(Saved entries)
■ ■ ■ ■
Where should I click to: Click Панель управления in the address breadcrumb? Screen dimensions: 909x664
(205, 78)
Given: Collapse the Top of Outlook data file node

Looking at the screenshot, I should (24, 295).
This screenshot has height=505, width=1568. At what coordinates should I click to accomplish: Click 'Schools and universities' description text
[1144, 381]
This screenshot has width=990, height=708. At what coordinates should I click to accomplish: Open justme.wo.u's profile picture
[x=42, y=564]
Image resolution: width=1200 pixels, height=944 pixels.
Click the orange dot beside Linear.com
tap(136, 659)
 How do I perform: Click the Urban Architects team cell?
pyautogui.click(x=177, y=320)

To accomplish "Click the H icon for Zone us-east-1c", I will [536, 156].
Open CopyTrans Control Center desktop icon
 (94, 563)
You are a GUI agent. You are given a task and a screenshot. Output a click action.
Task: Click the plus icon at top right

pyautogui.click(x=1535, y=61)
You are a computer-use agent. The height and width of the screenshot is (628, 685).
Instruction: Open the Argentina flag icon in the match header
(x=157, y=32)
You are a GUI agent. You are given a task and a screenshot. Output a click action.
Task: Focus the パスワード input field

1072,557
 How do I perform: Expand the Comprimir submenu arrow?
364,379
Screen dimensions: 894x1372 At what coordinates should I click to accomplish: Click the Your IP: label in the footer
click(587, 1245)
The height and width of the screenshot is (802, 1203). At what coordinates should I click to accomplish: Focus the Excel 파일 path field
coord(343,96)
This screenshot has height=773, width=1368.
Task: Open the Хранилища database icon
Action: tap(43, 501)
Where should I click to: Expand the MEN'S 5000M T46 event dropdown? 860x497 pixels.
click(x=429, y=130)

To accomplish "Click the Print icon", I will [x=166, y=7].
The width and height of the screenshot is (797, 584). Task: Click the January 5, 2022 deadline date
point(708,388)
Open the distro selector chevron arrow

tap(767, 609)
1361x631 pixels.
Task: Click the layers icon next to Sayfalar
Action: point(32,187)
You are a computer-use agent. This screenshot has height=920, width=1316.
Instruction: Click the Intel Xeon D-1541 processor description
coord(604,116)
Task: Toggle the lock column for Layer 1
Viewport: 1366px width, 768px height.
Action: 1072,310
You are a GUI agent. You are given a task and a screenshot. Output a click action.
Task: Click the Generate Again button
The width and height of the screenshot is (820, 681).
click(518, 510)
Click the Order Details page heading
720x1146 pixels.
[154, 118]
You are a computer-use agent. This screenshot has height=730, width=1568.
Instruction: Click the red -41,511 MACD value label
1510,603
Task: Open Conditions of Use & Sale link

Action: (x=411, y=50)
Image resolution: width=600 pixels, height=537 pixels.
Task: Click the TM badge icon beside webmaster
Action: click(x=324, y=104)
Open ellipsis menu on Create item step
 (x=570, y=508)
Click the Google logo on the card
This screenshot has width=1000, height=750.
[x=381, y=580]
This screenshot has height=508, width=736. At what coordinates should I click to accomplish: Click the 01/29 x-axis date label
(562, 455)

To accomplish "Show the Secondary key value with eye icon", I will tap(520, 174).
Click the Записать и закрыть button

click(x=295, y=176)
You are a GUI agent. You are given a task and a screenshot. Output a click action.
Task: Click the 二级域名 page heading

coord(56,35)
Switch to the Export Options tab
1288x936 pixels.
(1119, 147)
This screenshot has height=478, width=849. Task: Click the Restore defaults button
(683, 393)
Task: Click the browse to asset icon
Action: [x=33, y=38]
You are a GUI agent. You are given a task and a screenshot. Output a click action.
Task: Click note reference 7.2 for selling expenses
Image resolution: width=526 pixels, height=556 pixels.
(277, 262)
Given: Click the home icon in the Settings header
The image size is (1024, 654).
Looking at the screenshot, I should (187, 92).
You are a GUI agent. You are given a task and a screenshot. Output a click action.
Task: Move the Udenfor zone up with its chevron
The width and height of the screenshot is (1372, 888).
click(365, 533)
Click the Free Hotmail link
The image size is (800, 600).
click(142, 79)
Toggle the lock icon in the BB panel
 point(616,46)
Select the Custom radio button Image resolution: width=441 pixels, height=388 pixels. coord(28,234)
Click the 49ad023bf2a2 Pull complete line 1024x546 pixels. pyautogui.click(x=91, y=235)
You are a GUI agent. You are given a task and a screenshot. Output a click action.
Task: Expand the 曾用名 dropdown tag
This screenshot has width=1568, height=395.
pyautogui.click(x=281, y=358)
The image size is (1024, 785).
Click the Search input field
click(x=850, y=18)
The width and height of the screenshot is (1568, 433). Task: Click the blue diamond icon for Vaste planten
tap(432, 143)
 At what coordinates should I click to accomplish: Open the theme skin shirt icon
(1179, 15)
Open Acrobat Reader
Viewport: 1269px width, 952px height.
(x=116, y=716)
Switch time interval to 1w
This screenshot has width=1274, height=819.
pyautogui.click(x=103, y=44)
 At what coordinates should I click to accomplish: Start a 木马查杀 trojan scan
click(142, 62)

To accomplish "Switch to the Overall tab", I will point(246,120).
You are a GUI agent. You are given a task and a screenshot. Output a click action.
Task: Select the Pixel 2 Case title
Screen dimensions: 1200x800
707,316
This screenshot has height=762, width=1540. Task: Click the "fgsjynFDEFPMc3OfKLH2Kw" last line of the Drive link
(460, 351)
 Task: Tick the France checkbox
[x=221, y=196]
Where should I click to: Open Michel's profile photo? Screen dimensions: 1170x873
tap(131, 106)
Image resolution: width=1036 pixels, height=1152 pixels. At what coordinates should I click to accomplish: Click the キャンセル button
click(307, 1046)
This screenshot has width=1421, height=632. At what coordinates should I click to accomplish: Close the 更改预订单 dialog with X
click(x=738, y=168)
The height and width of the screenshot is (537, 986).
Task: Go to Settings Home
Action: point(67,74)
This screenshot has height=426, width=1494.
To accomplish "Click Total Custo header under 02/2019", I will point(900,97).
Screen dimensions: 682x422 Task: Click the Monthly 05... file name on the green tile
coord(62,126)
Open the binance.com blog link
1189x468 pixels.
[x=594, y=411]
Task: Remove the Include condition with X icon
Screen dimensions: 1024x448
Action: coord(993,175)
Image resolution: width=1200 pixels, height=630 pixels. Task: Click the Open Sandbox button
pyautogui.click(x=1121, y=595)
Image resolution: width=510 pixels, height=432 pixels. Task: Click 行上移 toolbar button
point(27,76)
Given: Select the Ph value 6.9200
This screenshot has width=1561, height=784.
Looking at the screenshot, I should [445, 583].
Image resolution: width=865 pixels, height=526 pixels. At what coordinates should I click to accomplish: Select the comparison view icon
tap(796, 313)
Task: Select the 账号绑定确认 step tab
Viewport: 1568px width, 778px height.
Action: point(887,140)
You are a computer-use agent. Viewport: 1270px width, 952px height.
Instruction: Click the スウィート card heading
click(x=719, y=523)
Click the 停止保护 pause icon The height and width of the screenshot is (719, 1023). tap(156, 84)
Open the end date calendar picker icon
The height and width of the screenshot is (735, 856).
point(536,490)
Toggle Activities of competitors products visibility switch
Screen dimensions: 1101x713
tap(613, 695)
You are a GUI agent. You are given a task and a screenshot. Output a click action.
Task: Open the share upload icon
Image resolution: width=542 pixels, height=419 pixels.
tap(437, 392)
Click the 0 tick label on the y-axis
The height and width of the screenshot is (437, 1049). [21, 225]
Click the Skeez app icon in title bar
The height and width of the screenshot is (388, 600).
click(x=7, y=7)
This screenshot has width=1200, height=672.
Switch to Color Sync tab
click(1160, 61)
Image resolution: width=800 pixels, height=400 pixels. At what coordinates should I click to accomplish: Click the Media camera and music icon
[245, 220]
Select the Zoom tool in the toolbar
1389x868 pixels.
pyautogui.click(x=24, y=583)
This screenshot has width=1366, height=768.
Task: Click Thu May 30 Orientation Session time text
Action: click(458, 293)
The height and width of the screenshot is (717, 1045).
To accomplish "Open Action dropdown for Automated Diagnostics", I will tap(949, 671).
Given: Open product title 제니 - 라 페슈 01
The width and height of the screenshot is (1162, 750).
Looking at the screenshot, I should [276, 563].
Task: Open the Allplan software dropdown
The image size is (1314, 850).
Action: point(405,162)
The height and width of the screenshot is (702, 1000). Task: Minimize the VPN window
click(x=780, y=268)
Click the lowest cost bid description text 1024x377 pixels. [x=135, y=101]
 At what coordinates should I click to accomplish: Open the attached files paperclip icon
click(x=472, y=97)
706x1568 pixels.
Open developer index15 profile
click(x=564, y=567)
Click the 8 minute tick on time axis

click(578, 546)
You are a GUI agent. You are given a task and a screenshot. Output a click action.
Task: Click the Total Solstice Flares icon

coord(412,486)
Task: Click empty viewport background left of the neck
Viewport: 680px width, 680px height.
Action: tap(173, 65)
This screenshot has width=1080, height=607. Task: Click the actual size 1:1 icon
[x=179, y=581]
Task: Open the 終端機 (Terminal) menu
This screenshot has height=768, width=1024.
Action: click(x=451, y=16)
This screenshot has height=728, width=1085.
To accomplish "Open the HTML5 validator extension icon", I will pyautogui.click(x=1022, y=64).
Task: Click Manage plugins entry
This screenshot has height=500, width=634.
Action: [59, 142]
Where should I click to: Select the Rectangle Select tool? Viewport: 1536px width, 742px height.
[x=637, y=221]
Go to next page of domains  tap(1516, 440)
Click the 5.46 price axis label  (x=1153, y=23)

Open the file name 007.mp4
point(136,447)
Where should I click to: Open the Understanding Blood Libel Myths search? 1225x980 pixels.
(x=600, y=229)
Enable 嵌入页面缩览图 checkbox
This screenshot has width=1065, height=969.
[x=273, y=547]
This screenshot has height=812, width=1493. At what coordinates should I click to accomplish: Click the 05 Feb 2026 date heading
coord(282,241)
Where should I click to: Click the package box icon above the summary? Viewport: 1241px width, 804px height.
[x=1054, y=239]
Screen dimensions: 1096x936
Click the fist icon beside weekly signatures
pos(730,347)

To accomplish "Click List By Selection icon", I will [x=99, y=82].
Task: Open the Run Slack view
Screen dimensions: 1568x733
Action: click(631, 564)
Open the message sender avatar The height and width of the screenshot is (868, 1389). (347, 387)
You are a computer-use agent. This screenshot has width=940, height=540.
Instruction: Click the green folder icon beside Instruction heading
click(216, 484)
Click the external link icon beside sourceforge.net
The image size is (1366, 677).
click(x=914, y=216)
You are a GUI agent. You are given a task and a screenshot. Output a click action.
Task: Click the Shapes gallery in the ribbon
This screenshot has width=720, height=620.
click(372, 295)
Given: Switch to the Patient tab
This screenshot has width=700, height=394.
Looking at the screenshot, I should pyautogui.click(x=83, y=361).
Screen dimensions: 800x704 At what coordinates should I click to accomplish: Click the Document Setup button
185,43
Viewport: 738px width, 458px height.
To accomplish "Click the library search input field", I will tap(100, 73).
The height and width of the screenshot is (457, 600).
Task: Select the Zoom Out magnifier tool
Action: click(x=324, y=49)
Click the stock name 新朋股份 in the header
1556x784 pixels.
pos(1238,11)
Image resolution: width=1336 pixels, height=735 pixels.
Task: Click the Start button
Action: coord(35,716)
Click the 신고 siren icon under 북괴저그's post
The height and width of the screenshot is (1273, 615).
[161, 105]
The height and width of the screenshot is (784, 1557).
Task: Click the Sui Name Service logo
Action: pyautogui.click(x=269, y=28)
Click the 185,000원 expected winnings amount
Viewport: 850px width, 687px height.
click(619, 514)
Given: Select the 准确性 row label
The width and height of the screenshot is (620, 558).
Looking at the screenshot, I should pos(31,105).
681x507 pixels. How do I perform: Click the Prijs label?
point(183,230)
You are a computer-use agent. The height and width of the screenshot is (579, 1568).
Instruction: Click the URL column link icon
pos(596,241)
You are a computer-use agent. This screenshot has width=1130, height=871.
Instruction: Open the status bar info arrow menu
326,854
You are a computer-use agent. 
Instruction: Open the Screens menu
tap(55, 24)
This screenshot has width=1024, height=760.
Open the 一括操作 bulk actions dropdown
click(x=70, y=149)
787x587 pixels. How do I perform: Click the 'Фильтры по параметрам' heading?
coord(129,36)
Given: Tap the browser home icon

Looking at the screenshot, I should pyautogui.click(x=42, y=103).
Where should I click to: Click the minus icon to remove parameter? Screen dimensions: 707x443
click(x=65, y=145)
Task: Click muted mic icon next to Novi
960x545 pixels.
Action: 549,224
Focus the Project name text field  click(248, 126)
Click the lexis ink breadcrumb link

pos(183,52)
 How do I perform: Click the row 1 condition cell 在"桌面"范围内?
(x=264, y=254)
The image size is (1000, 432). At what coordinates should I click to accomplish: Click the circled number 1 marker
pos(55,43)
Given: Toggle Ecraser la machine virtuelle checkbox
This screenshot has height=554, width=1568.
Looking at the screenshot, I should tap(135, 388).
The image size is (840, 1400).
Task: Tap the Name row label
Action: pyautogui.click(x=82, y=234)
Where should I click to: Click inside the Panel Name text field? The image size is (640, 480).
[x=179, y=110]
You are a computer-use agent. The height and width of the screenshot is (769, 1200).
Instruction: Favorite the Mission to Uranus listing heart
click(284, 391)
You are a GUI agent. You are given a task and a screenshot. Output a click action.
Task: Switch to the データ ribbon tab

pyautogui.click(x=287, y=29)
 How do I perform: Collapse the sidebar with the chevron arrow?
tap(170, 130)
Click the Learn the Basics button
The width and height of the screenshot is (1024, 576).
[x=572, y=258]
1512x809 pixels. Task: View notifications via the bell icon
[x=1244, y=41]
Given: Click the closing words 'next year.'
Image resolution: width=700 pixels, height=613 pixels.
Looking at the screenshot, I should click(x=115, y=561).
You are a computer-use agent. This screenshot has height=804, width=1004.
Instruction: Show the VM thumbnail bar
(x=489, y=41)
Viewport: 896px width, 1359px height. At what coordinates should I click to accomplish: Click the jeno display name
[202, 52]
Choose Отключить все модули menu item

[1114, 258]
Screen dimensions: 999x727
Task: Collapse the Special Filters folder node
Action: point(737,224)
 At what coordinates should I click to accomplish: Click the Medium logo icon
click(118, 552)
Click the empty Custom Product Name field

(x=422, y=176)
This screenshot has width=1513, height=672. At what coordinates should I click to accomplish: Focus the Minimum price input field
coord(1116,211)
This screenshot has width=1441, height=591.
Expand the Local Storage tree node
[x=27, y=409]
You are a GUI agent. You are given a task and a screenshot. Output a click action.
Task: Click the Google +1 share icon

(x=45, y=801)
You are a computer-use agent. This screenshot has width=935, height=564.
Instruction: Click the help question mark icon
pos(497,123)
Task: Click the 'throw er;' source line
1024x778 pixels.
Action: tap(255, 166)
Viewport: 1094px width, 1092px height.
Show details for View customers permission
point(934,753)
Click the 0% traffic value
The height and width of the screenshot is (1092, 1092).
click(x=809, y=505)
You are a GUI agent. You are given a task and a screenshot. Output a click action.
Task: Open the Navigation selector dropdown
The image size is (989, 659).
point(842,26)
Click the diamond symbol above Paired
■ ■ ■ ■
Exercise objective. For the records above, give the number of lines containing the string "title" and no other words.

Response to this task. 3